Wie schön ist es doch, loszulassen! Spät aufstehen, klar, Olympia ging bis in den Morgen, ein wenig spazieren gehen und dann wieder Olympia.

Doch siehe da, die Teilnehmer an den olympischen Spielen liefern Gesprächsstoff, da hat auch mein Blog etwas davon. "Super-Helden" werden geboren, wie dieses "lange Elend" aus den USA, das sogar von seinem kleinen Sohn bewundert werden soll, der ein Säugling ist und mit großem Kopfhörer vor der Brust der Mutter hängend natürlich nichts mitbekommt.

So sind sie halt, die Amis. Der Papa wollte eigentlich mit dem Schwimmen schon aufhören, aber das ist ihm nicht gut bekommen. Alkohol- und Spielsucht machten ihm zu schaffen. Bis ihm klar geworden ist, er braucht einen Entzug. Ja, und dann ist der große Held zurückgekommen, und wie!

Im gleichen Schwimmbecken mußte eine russische Schwimmerin ihre Dopingvergehen ausbaden. Keiner mochte sie, keiner sprach mit ihr - und ganz ehrlich - sie hat nicht verstanden, warum das so ist. Hier der lange Amerikaner, ein gefeierter Held, und hier ein armes russisches Mädchen, das auch davon geträumt hat, eine große Siegerin zu sein und dafür hat sie eben alles getan!

Also, mal ganz im Vertrauen… vielleicht hat ja auch unser Superheld ein wenig nachgeholfen. Wer weiß das schon. Schließlich ist er für einen Schwimmer schon ein wenig alt. Diesen Lance Armstrong hielten wir ja auch jahrelang für den absolut besten Radfahrer, weil er ständig die berühmte "Tour de France" gewann, und das nach überstandener Krebserkrankung.

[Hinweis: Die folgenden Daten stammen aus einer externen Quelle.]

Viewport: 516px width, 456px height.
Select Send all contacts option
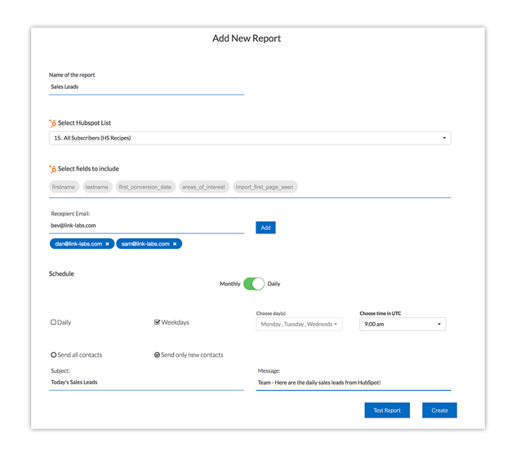pos(54,355)
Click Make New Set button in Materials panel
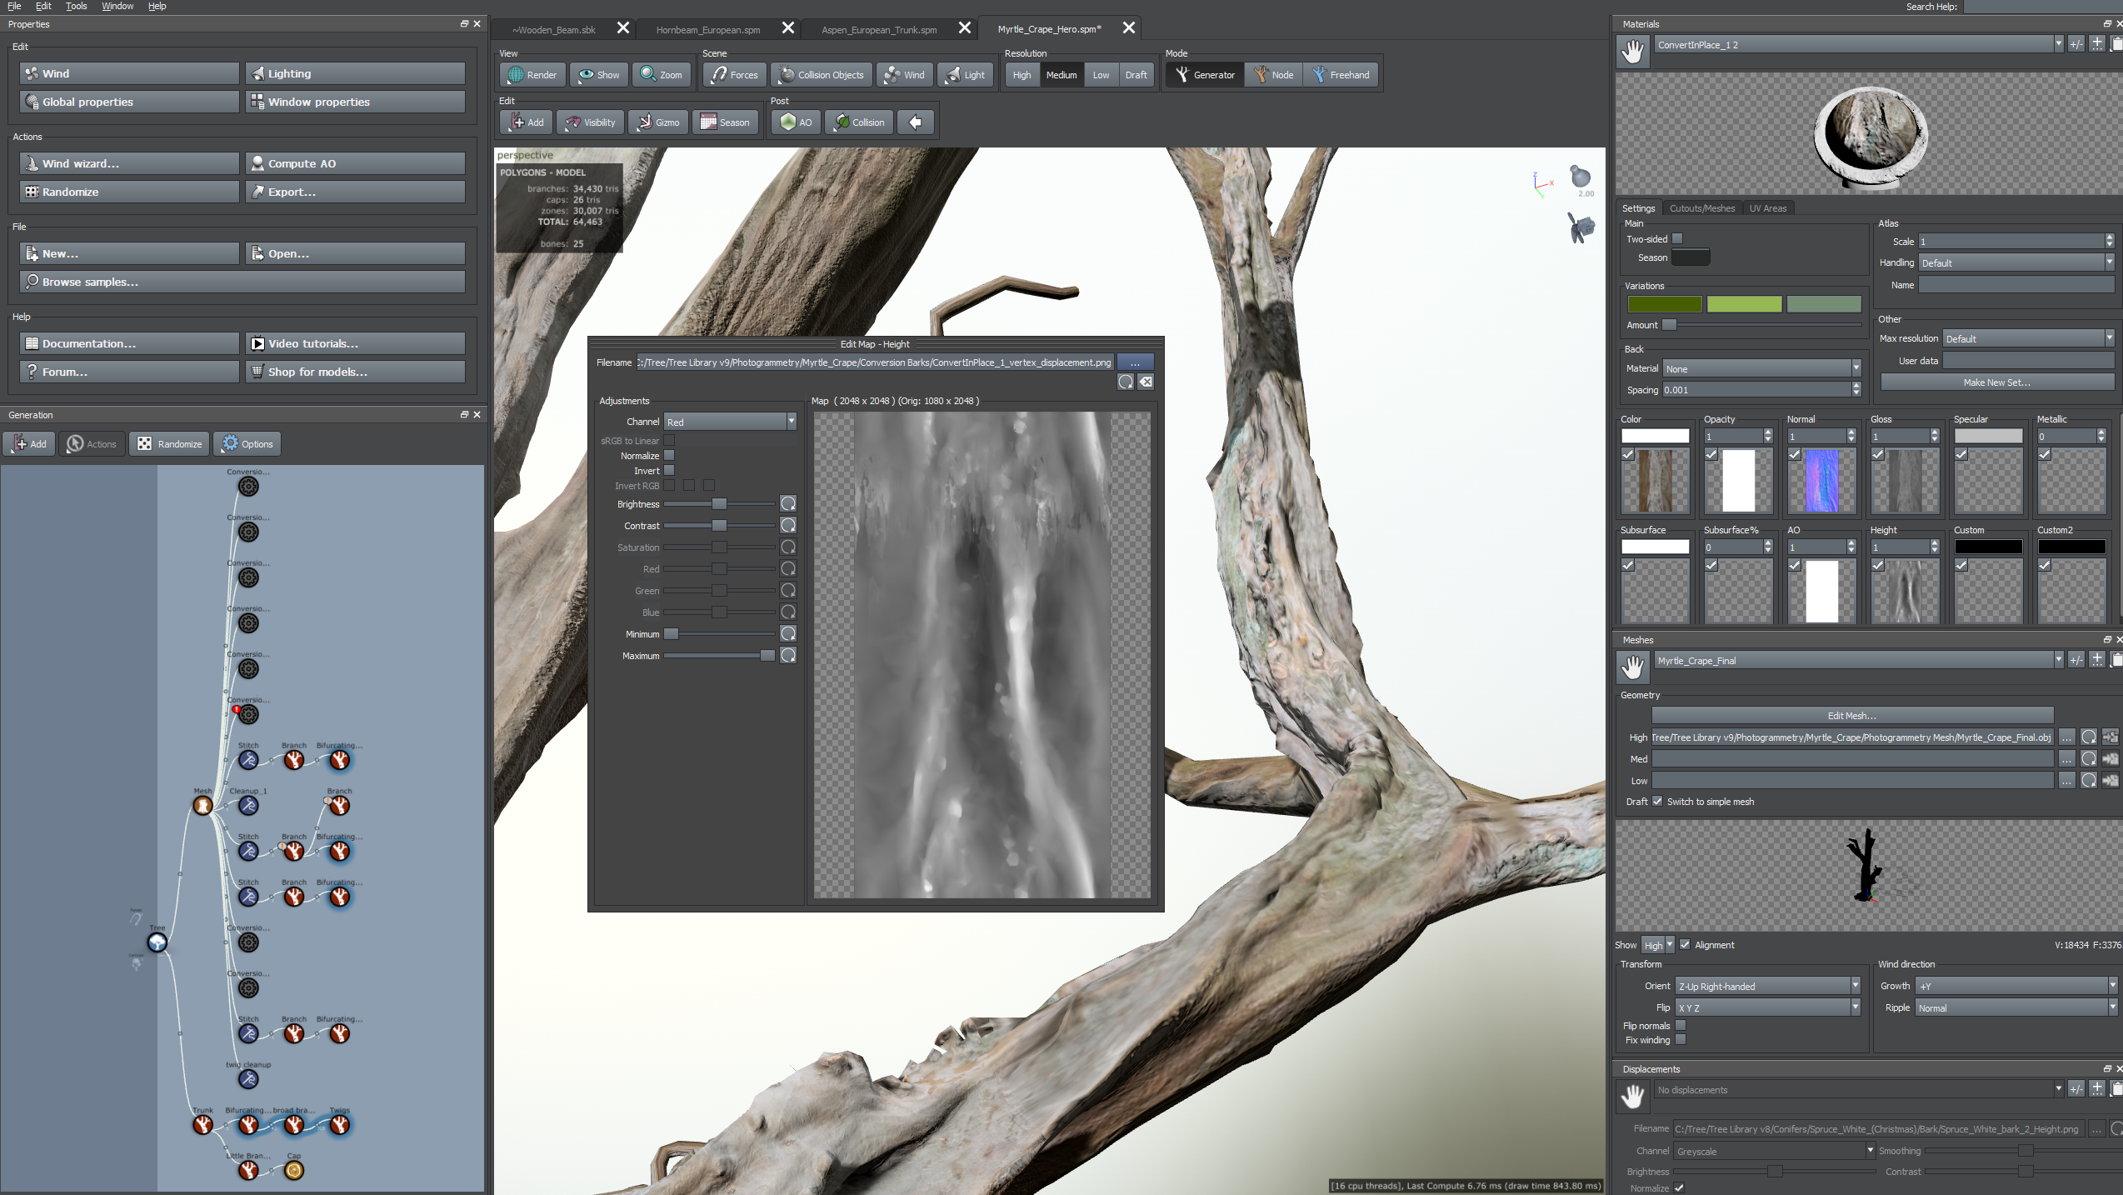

Vielleicht sollte unser Jubel über solche Helden nicht ganz so euphorisch sein. Da lobe ich mir unseren "Biedermann". Der ist im Finale hinterher geschwommen, obwohl er auch noch einmal ganz groß herauskommen wollte. Er hat es tapfer hingenommen, wenn ihm auch "die vom Fernsehen" natürlich wieder dumme Fragen stellten, nach der Art: "Sind sie jetzt enttäuscht, daß es nicht so geklappt hat, wie Sie es sich erhofften?"

Wer vom Sport nichts versteht, sollte nicht am Beckenrand stehen. Da schwimmen acht Wettkämpfer, die sich jahrelang vorbereitet haben, um den Sieg. Aber es kann nur einer gewinnen. Dieser Eine macht sieben Andere zu Verlierern. Und wenn wir nun hergehen, als Zuschauer oder als Kommentatoren, und den Sieger zum Helden machen und seine Mitbewerber zu Verlierern, dann sind wir einfach nicht so ganz richtig im Kopf.

Sicher, auch bei den Olympischen Spielen geht es nicht mehr nur um das "Dabeisein". Es geht um Medaillen, ganz klar, aber Respekt und Anerkennung hat der Sechstplatzierte auch verdient. Deshalb sage ich zu unserem Paul Biedermann: "Danke, daß Du dabei warst, und ich mitfiebern durfte, als die acht besten Schwimmer der Welt sich einen spannenden Wettkampf über 200-m-Freistil lieferten!